Tra i dolci più golosi e genuini della tradizione pugliese, lo Sporcamuss occupa un posto speciale. Originario della zona di Bari, deve il suo nome al dialetto e significa letteralmente «sporca bocca». Questo perché, morso dopo morso, la crema calda al suo interno tende a fuoriuscire, sporcando chi l’assaggiatore. Composto da due strati di pasta sfoglia farciti con crema pasticcera calda e spolverato con zucchero a velo, viene spesso servito nei bar o nelle pasticcerie accompagnato da un caffè o gustato come dolce di fine pasto con un amaro o un liquore locale.

Ingredienti

Per la base:

  • 1 rotolo di pasta sfoglia rettangolare
  • Zucchero a velo q.b.

Per la crema pasticcera:

  • 500 ml di latte intero
  • 4 tuorli d’uovo
  • 120 g di zucchero
  • 50 g di farina 00 (o amido di mais)
  • 1 bustina di vanillina o mezza bacca di vaniglia

Facoltativamente, si può aggiungere scorza di limone per aromatizzare ulteriormente la crema

Preparazione

Prepara per prima cosa la crema pasticcera: in una casseruola monta i tuorli con lo zucchero fino a ottenere un composto chiaro, poi incorpora la farina o l’amido.
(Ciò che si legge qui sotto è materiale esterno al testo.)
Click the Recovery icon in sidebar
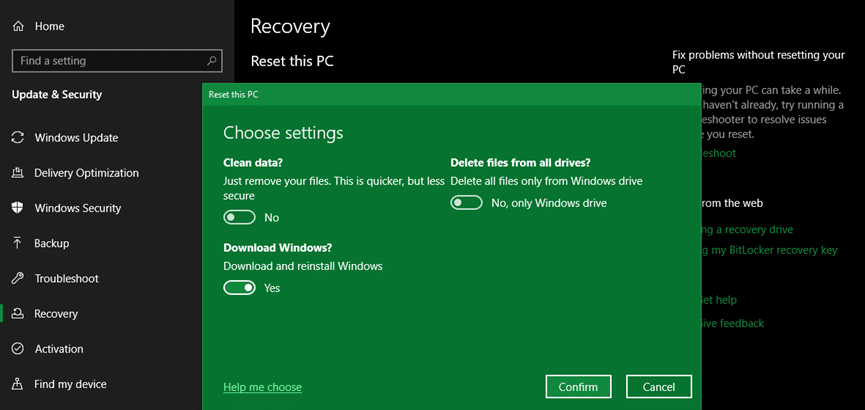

Scalda il latte con la vaniglia (e la scorza di limone, se usata), quindi uniscilo a filo al composto di uova, mescolando. Porta il tutto sul fuoco e cuoci a fiamma bassa, mescolando costantemente, fino ad ottenere una crema densa e vellutata. Fai raffreddare leggermente coprendo con pellicola a contatto.

Nel frattempo, stendi la pasta sfoglia e ritaglia dei rettangoli di circa 4×6 cm. Adagia un cucchiaino di crema su metà dei pezzi e copri con gli altri, sigillando bene i bordi. Cuoci in forno ventilato a 180°C per circa 15-20 minuti, finché saranno gonfi e dorati. Una volta tiepidi, spolverizza con abbondante zucchero a velo e servi subito.